Quelles sont ces rétrocommissions au centre du scandale, ces commissions cachées et ces primes occultes versées aux joueurs ? Cet avocat, très connu dans le foot belge, a supervisé des dizaines de transferts en D1. Il a toutefois souhaité garder l’anonymat. Ce qu’il dit est valable pour tous les clubs de D1.
Songeant à Laurent Denis, il explique pourquoi ses confrères peuvent être abusés par les clubs et/ou les agents et ne pas être au courant du dessous des cartes. Et pourquoi certaines commissions sont légales et pas d’autres.
L’enquête pénale porte sur ces dernières : l’argent versé en black.

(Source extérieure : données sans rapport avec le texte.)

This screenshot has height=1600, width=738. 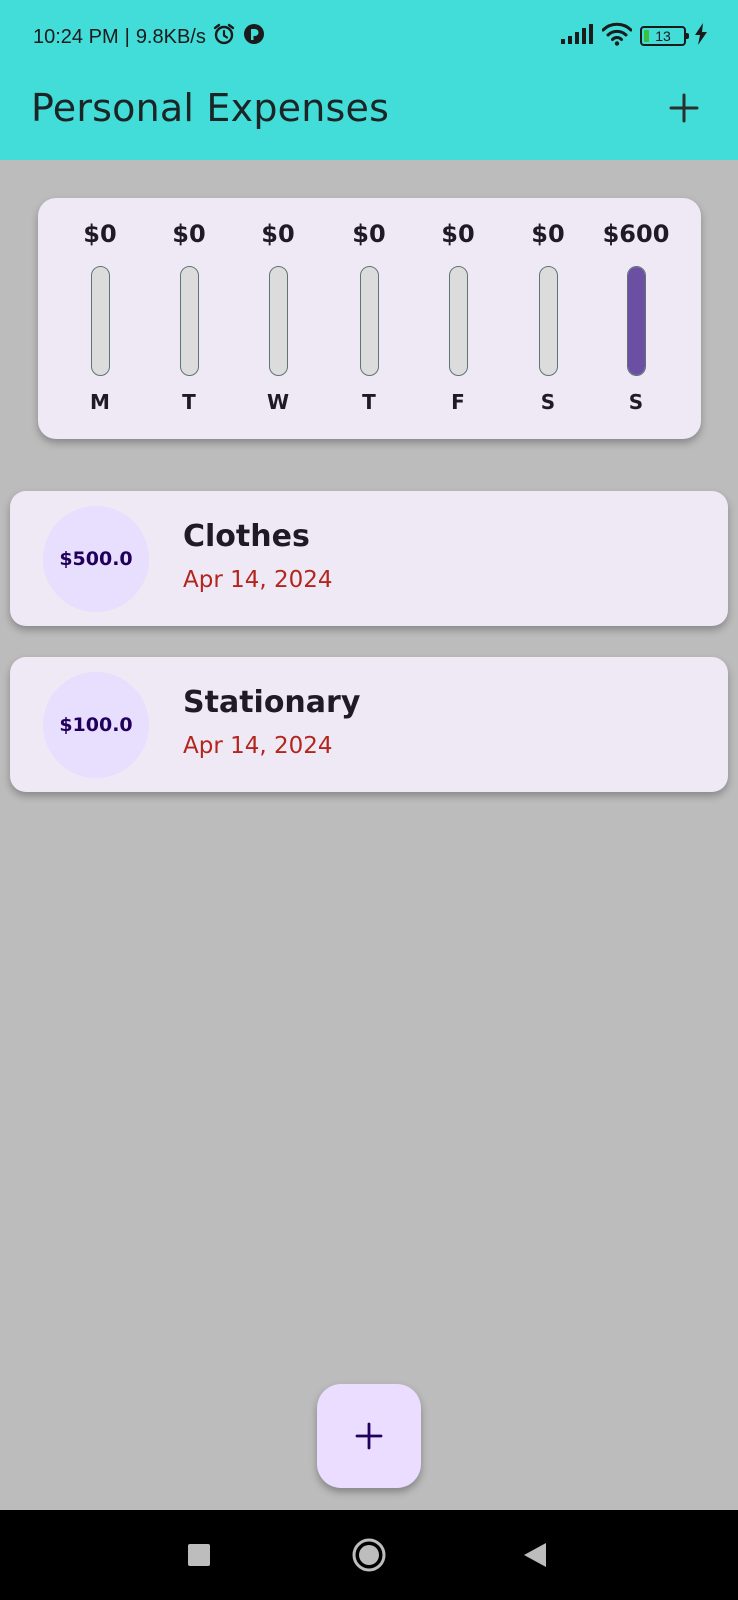 What do you see at coordinates (224, 37) in the screenshot?
I see `alarm-icon` at bounding box center [224, 37].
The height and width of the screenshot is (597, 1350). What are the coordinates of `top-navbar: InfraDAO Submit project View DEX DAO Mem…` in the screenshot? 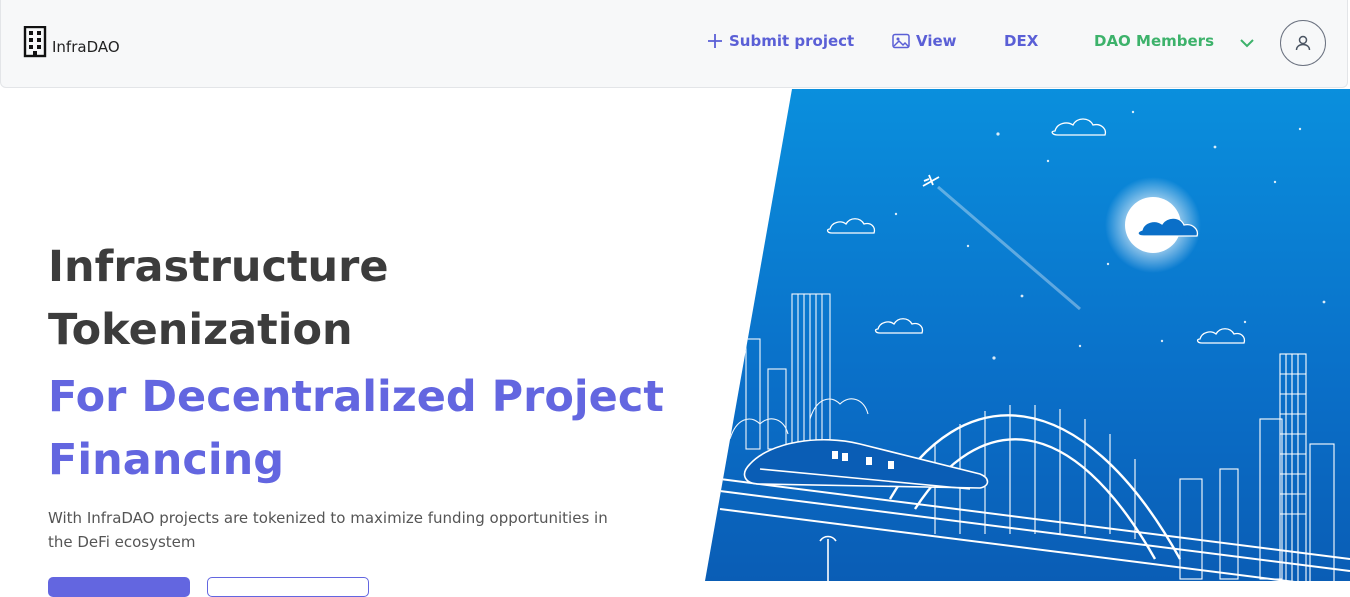 It's located at (674, 44).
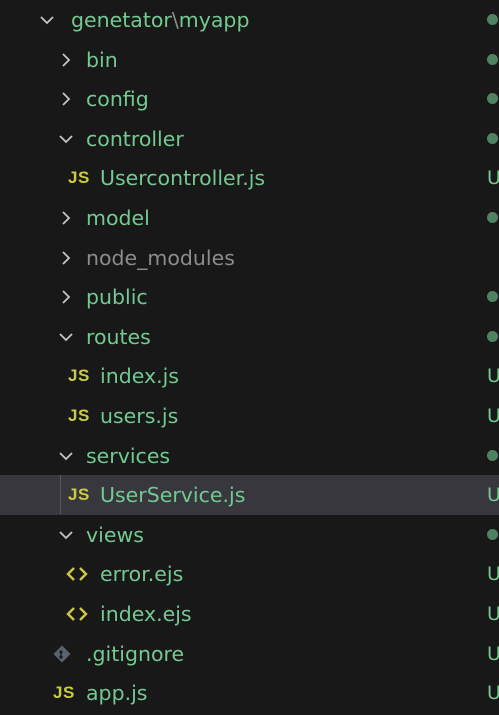 This screenshot has width=499, height=715. I want to click on tree-item-index-js: JS index.js U, so click(250, 376).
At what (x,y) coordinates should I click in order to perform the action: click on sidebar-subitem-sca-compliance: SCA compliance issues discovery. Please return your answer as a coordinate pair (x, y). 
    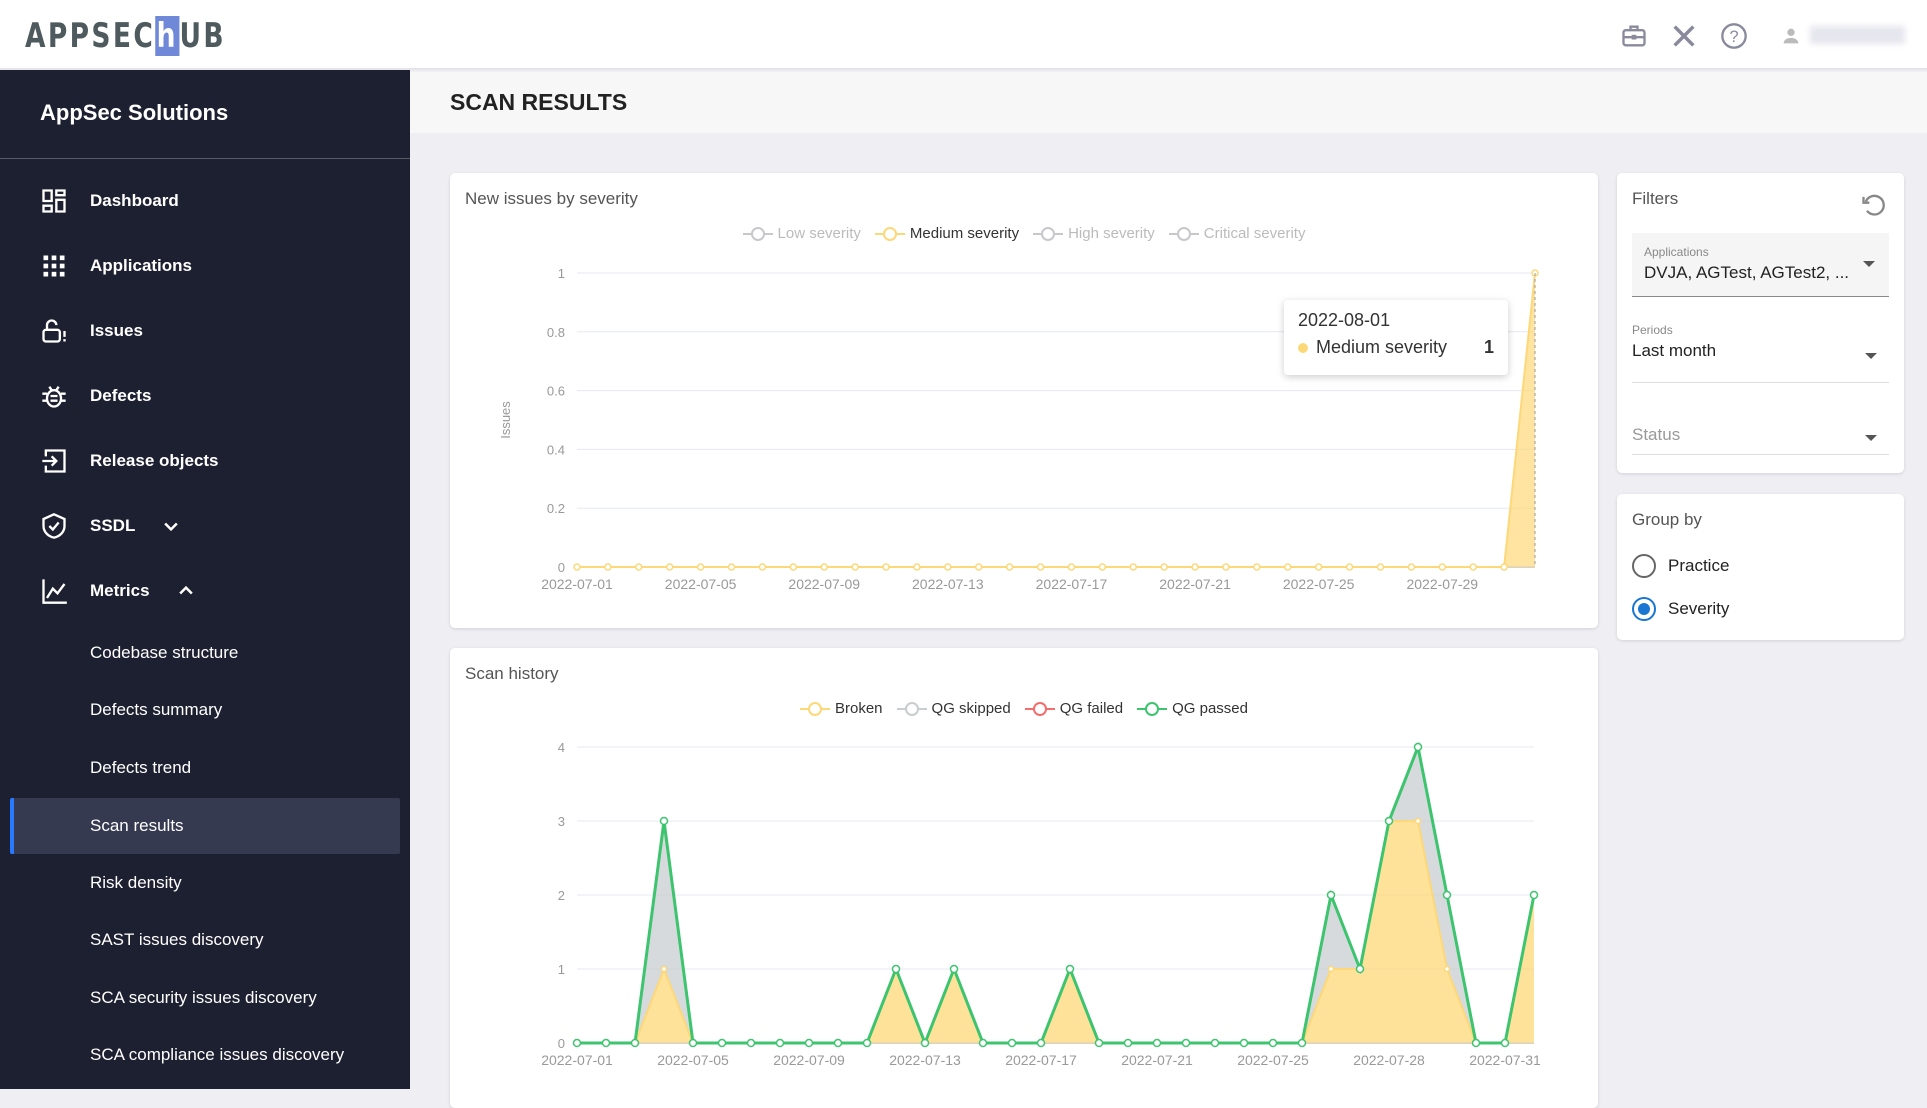
    Looking at the image, I should click on (217, 1055).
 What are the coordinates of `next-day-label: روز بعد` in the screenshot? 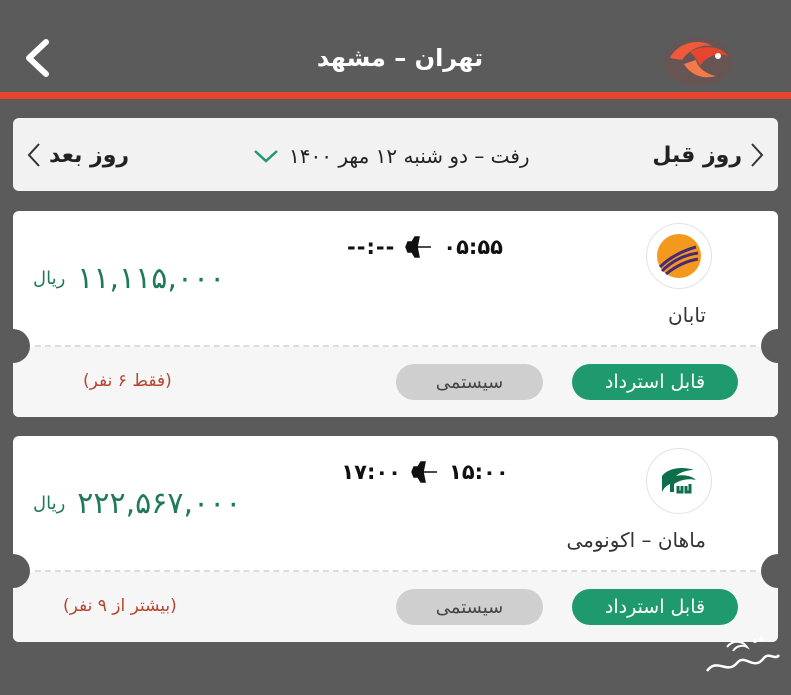 It's located at (90, 155).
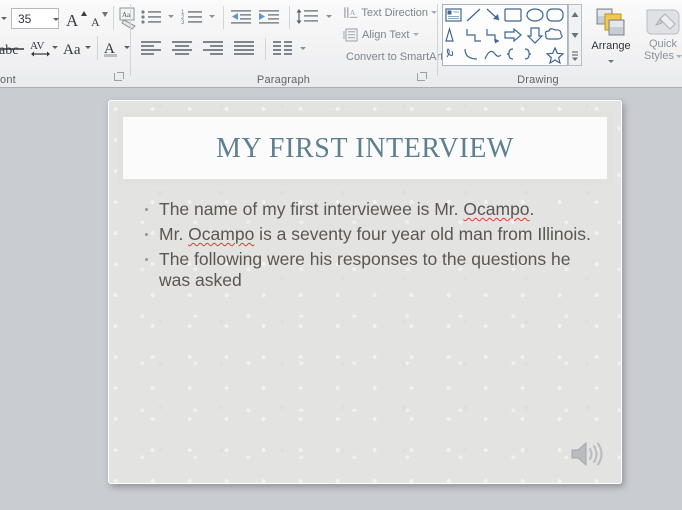  Describe the element at coordinates (117, 48) in the screenshot. I see `font-color-button: A` at that location.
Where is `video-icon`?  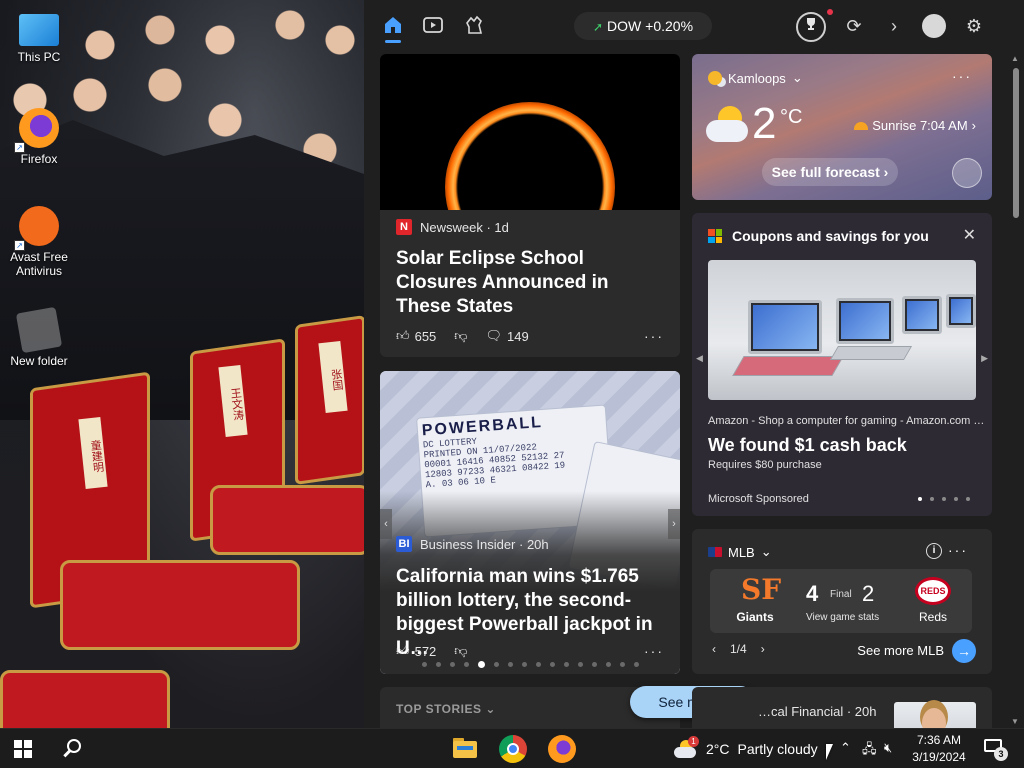
video-icon is located at coordinates (433, 26).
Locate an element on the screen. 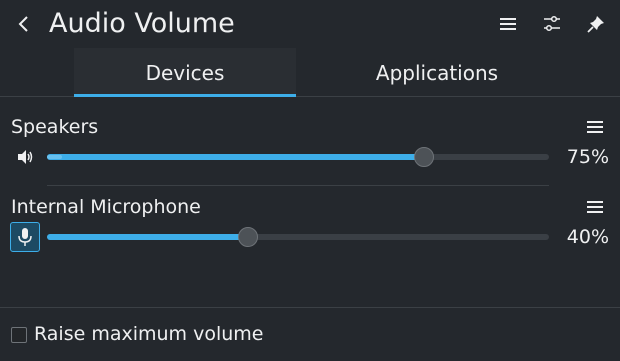  configure-icon is located at coordinates (552, 24).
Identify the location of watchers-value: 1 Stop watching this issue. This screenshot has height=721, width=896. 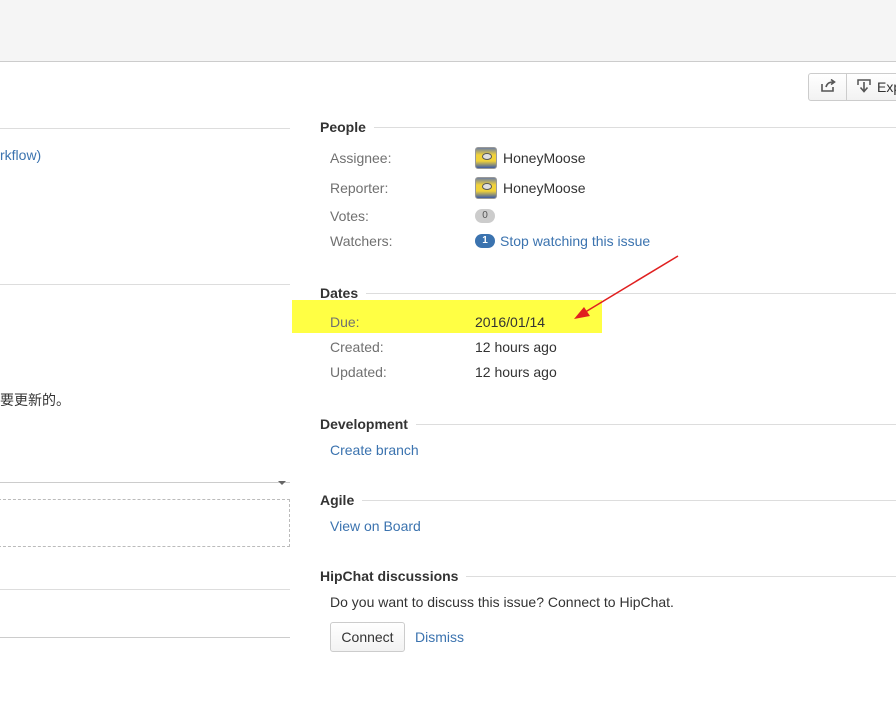
(562, 241).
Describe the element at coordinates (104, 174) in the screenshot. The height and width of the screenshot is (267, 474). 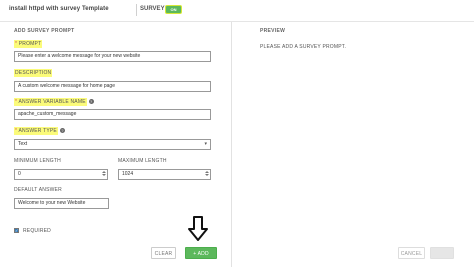
I see `min-length-stepper` at that location.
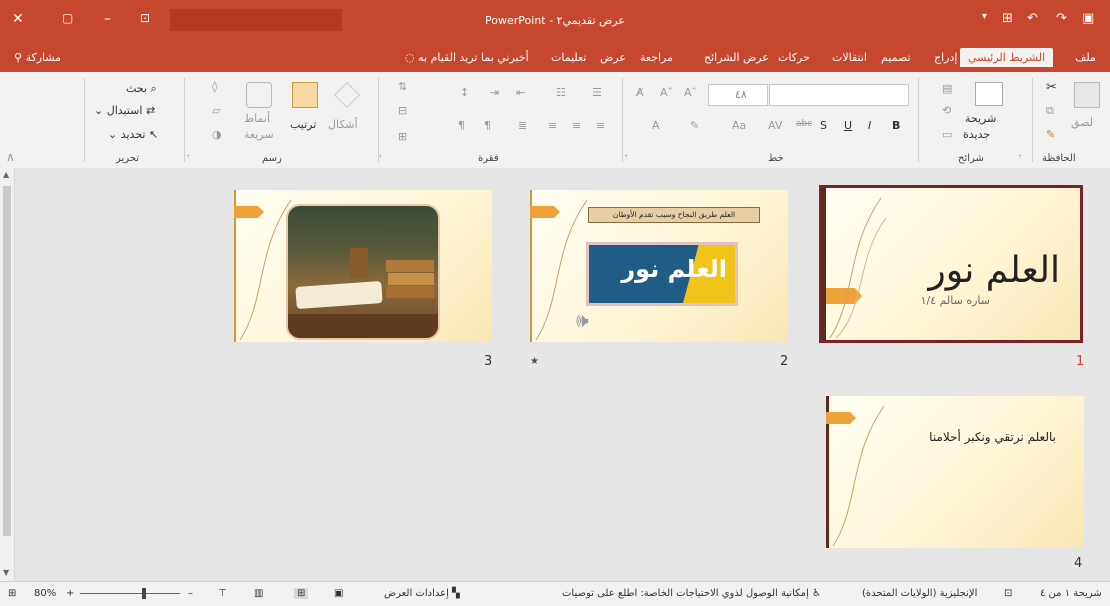 This screenshot has height=606, width=1110. What do you see at coordinates (343, 124) in the screenshot?
I see `shapes-button: أشكال` at bounding box center [343, 124].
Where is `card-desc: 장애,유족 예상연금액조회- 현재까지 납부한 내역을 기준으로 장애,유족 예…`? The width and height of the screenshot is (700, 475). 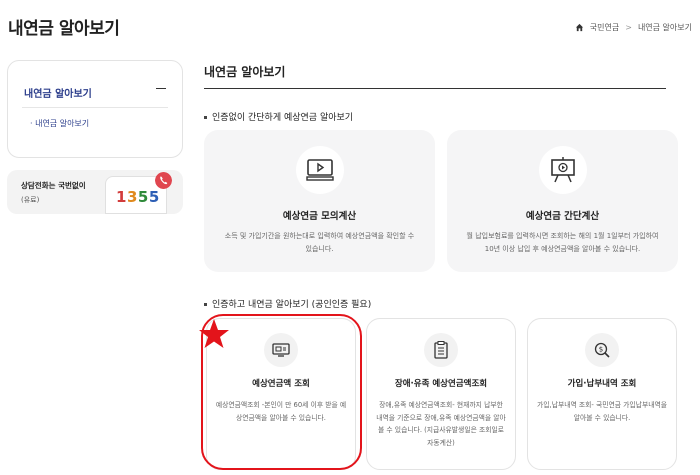
card-desc: 장애,유족 예상연금액조회- 현재까지 납부한 내역을 기준으로 장애,유족 예… is located at coordinates (441, 424).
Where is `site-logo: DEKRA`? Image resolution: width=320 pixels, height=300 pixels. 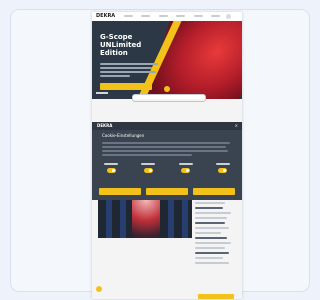
site-logo: DEKRA is located at coordinates (106, 16).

1. C’est soit l’agent du joueur qui prend l’initiative : "Vous cherchez un attaquant ? Je vous propose celui-ci ", soit le club, et au sein du club, le binôme manager-entraîneur.
2. Les choses sérieuses en vue du transfert commencent quand émerge le nom d’un joueur. Celui-ci étant habituellement sous contrat, les démarches de club à club impliquent les managers. "Untel nous intéresse, êtes-vous disposés à le vendre ou le louer, et à quel prix." Une grande règle : un joueur est toujours plus cher en début qu’en fin de contrat. Pour rappel, les contrats sont toujours à durée déterminée depuis l’Arrêt Bosman (1995). En début de contrat du joueur, le club vendeur est en position de force. C’est l’inverse, en fin de contrat.
3. Le problème est qu’on voit désormais souvent les clubs prendre d’abord contact avec le joueur et le tâter à l’insu du club, puis seulement approcher son club. La manœuvre, qui fausse le jeu, permet au club acheteur de faire pression sur le club vendeur. Le joueur convoité fixe ses ambitions (salaire et statut - garantie d’être titulaire - et pas réserviste, etc.).
4. En cas d’accord du club vendeur, les négociations financières commencent. L’agent du joueur remplit un rôle de facilitateur : le montant de sa commission en dépendra.
5. C’est alors seulement, sauf exception, que les avocats des deux clubs entrent en lice. Leur rôle est de rédiger les contrats du transfert, contrats de club à club et de club à joueur. L’avocat s’assure que les conditions requises sont satisfaites : affiliation du joueur, agréation de l’agent du joueur, calcul du montant à verser au club ayant formé le joueur, etc.
6. L’agent du joueur peut enfin négocier sa commission. Les avocats ne sont plus présents. Dans le foot belge, elle oscille entre 7 et 15 %. Les agents de joueurs étrangers prennent davantage.
7. Vient, alors, la toute grande question : l’agent rétrocède-t-il une partie de sa commission ? C’est le nœud de l’enquête en cours. Sont illégales les rétrocessions en black aux clubs, aux managers et autres dirigeants, aux joueurs et aux courtiers eux-mêmes. Ce sont ces rétrocommissions cachées que la justice traque en ciblant Mogi Bayat, l’agent de joueur le plus influent du championnat belge, Mejatti et Velkovic. Un éventuel circuit de constructions financières mises en place pour manipuler les transferts, cacher les commissions et permettre à ceux qui sont dans la combine de maximaliser chaque transfert à leur profit.
8. La libération rapide de Van Holsbeeck est le signe que l’ancien manager d’Anderlecht n’a pas failli et que le club ni les joueurs, n’étaient au courant. "Le juge d’instruction n’aurait pas libéré Van Holsbeeck s’il avait le plus infime doute. S’il y a eu des constructions, celles-ci sont restées inconnues du club. Van Holsbeeck n’est pas inculpé et, sauf fait nouveau, ne le sera pas. Il ne sera pas poursuivi."
Vingt-deux personnes, hier, ne pouvaient pas en dire autant.